Motywacja - żeby mi się chciało chcieć...
Ktoś kiedyś powiedział – „Chciałbym aby mi się chciało chcieć tak jak mi się nie chce!” Tu właśnie zdawałoby się tkwi esencja motywacji – co zrobić aby nam się chciało chcieć? Jest to jednak koncepcja zbyt uproszczona i tym samym złudna. Aby nauczyc się bycia zmotywowanym i motywowania innych należy przede wszystkim zapoznać się z zasadami motywacji. Mylnie uważa się powszechnie, że motywacja to stan kiedy chce się nam donowywać pewnych działan, aby uzyskać określony efekt. Proponuję jednak zmianę spojrzenia na to tradycyjne podejście i przedefiniowanie samego terminu motywacji. Motywacja może być zdefiniowana jako sprawczy zespół działań i czynników odpowiedzialnych za podjęcie planowanych działań i uzyskanie pożądanych wyników. Emocjonalny element chęci czy chcenia nie jest tu wcale obowiązkowy. Cóż to oznacza w praktyce? Przyjrzyjmy sie dwum sytuacjom osób, ktore wraz z nowym rokiem postanowily zadbać o swoją kondycję poprzez poranne bieganie. Jedna co rano przegrywa bitwę z samym soba czekając na stan chęci wyskoczenia z ciepłych pieleszy wprost w objęcia zimnego i ciemnego jeszcze poranka. Druga – wyskakuje z łóżka o poranku nie zważając na protesty własnej podświadomości.
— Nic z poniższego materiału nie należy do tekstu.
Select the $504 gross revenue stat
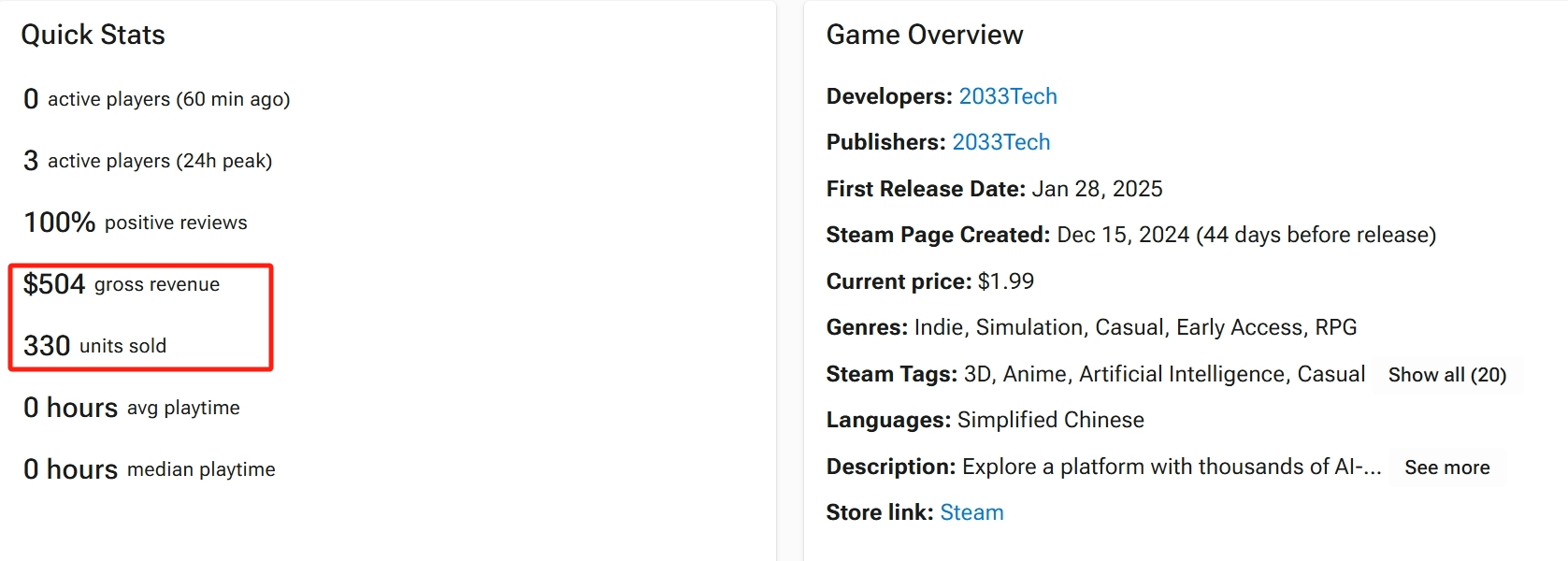Screen dimensions: 1568x561 pyautogui.click(x=122, y=284)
I tutaj dotykamy właśnie esencji motywacji – jest nią funkcjonowanie na płaszczyźnie własnej świadomości w przeciwieństwie do poddawania się często niekorzystnym dla nas samych preferencjom naszej podświadomości. A przykładów tych preferncji możnaby przytoczyć wiele – sięgnięcie po kolejnego papierosa mimo prób rzucenia nałogu, zrezygnowanie z czegoś bo łatwiej jest czegoś nie zrobic niż podjąć działanie, odkładanie pewnych zadań w nieskończoność. Brzmi znajomo?
Aby mieć jakikolwiek wpływ na naszą motywację należy przede wszystkim dokonać przejścia z funkcjonowania pod wpływem reguł podświadomości do podejmowania w pełni świadomych działań ze wszystkimi związanymi przy tym konsekwencjami. Oczywiście taka zmiana nie jest możliwa do natychmiastowego zastosowania we wszystkich obszarach naszego życia jednocześnie. Planując więc nasze działania trzeba być więc na początku naszej świadomej pracy nad motywajcją naprawdę wybiórczym i traktować pracę nad każdym konkretnym przykładem jak projekt specjalny.
Aby kontynuowac naszą pracę nad poczuciem pewności siebie jak i nad każdym innym projektem niezbędna nam będzie duża doza motywacji. Motywacja jest dla naszych emocji takim samym pokarmem jak pożywienie dla ciała. Aby funkcjonować w pełni sprawnie fizycznie musimy dostarczać sobie pożywnego pokarmu do kilku razy dziennie. To samo z czego jednak wielu ludzi nie zdaje sobie sprawy dotyczy motywacji. Aby czuć się zmotywowanym trzeba dostarczać naszym emocjom odpowiedniego pokarmu – czasem wiele razy w ciągu dnia. Tak jak nie będziemy funkcjonować dobrze fizycznie odżywiając sie niewłaściwie i sporadycznie tak nie możemy oczekiwać, że będziemy czuć się zmotywowani bez stosowania określonych w tym zakresie działań. Motywację należy dokarmiać. I aby cieszyć sie jej niezwykle skutecznym funkcjonowaniem – należy dokarmiać ją szczególnie troskliwie.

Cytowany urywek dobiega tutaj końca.